═════ DOCUMENT SOURCE ═════

Invité à exposer la position de la Commission européenne dans le cadre de la discussion des parlementaires sur le rapport consacré à la législation robotique, Roberto Viola, chef de la direction générale Connect, considère que l’Union européenne doit maintenir son leadership.

L’Union européenne doit continuer à investir massivement dans la technologie, et en particulier dans les domaines stratégiques que sont l’intelligence artificielle et la robotique, si elle ne veut pas se faire damer le pion par les autres grandes puissances. Tel est en substance le message qu’a fait passer Roberto Viola, le directeur général de la direction générale des réseaux de communication, du contenu et des technologies (DG Connect) ce mercredi matin.

Invité au Parlement européen pour exposer la position de la Commission européenne sur l’émergence des robots, l’Italien l’a répété : pour rester compétitif et s’assurer une place de leader dans des secteurs qui façonneront radicalement le monde de demain, le Vieux Continent doit être à la pointe, ne serait-ce que pour essaimer à travers ces bouleversements les valeurs de l’Union, qu’il s’agisse de la démocratie, de la paix ou encore de la liberté d’expression.

═════

### TRAVAIL DEMANDÉ
Transcrivez mot pour mot, s'il vous plaît, le passage de l'article ci-dessus sur l'Union européenne et la robotique, en commençant à « Invité à exposer » et en terminant à « ce mercredi matin. ».

═════ DONNÉES ENREGISTRÉES ═════

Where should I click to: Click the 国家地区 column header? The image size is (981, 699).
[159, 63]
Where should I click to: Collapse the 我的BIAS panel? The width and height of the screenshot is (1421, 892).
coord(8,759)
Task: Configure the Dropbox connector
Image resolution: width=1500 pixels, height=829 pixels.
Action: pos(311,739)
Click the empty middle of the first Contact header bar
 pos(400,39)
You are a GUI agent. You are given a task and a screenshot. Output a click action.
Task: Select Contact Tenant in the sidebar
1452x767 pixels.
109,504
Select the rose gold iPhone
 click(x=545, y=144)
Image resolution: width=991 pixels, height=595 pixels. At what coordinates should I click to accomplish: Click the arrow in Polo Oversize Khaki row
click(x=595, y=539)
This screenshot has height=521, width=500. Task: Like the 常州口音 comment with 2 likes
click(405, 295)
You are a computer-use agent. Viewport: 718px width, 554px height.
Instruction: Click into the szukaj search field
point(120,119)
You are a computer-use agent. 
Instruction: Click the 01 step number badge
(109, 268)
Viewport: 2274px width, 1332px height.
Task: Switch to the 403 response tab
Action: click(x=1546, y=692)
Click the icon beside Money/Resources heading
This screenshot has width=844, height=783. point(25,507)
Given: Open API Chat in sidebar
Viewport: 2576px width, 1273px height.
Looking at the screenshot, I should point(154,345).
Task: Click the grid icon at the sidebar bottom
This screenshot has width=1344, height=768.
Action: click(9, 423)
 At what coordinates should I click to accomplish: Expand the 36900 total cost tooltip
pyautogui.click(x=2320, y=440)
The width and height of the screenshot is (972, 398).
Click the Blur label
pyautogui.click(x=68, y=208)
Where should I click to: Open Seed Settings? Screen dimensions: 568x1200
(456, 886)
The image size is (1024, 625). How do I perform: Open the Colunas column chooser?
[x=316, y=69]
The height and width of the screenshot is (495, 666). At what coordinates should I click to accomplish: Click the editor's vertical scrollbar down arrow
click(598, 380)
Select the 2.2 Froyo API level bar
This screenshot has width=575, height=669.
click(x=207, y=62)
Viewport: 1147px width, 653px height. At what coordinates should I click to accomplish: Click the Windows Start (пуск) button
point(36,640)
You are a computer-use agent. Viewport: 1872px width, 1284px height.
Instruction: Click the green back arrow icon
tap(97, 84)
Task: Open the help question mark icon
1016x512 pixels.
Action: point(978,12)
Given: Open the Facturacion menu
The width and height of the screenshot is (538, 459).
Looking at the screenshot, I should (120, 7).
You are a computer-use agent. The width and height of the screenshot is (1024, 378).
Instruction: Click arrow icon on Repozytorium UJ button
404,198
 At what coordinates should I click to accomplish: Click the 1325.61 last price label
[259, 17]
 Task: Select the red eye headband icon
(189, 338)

═════

### RÉSULTAT OBTENU
Invité à exposer la position de la Commission européenne dans le cadre de la discussion des parlementaires sur le rapport consacré à la législation robotique, Roberto Viola, chef de la direction générale Connect, considère que l’Union européenne doit maintenir son leadership.

L’Union européenne doit continuer à investir massivement dans la technologie, et en particulier dans les domaines stratégiques que sont l’intelligence artificielle et la robotique, si elle ne veut pas se faire damer le pion par les autres grandes puissances. Tel est en substance le message qu’a fait passer Roberto Viola, le directeur général de la direction générale des réseaux de communication, du contenu et des technologies (DG Connect) ce mercredi matin.